Поговоривши таким образом, начали дело. В первые месяцы все было хорошо. Никто ничего не говорил против общества; к спасительной гласности не прибегал даже г. Кокорев, не ранее как в конце ноября объявивший в «Русском вестнике» (№ 21), каково было истинное положение дела при его начале{72}. При открытии общества он вместе с профессором Погодиным все восхищался тем, что акции общества разобраны, несмотря на соперничество гарантированных акций Главного общества русских железных дорог. В ноябре г. Кокорев пропечатал, что к открытию Волжско-Донского общества акций было разобрано только две трети, остальную же треть, то есть более чем на 2 1/2 миллиона рублей, г.

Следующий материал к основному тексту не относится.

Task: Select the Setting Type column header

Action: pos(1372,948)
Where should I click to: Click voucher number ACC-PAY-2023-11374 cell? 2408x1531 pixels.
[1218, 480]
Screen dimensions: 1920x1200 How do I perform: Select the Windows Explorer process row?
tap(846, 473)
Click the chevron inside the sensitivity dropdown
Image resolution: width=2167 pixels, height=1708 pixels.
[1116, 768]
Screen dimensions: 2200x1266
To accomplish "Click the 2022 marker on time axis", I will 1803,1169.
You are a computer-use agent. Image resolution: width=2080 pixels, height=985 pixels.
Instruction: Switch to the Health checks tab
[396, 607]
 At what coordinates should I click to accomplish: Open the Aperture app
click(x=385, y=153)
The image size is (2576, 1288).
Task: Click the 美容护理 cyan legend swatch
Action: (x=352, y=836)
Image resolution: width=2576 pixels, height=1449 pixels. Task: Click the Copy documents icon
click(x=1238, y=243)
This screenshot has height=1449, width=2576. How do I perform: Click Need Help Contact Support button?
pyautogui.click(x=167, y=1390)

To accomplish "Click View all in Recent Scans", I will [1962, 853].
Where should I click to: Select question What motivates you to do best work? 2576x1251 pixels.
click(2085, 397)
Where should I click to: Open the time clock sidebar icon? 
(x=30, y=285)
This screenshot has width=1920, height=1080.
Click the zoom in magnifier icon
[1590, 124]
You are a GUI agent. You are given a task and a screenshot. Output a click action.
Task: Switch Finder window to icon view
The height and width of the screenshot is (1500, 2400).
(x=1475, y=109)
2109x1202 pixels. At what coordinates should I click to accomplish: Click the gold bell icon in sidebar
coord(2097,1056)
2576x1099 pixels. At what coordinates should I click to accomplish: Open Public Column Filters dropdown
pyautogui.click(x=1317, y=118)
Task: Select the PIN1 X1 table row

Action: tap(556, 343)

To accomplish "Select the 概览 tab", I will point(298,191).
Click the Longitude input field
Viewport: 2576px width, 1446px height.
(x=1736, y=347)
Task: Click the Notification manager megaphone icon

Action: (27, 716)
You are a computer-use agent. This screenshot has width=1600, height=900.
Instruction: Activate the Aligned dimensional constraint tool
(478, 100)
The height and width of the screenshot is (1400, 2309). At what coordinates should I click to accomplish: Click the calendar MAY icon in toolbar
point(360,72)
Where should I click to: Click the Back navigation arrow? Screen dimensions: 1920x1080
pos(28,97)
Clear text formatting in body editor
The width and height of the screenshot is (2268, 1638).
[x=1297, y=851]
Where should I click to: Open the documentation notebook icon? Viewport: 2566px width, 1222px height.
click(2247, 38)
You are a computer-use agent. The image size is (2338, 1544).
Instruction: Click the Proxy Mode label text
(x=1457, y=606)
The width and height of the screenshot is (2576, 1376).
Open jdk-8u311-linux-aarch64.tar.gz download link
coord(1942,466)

Кокорев взял на себя и на своих знакомых – единственно по необходимости, чтобы предприятие могло состояться. Если так, то позволительно усомниться в основательности восторгов, с которыми в декабре 1858 года гг. Кокорев и Погодин отзывались об успешном расходе акций: ясно, что все дело устроено было единственно пособием г. Кокорева, который одушевлен был в этом случае, как и всегда, любовью к делу, к национальной пользе предприятия, а никак не расчетами собственных выгод. Недаром же его и директором выбирали и почетным членом правления избрали!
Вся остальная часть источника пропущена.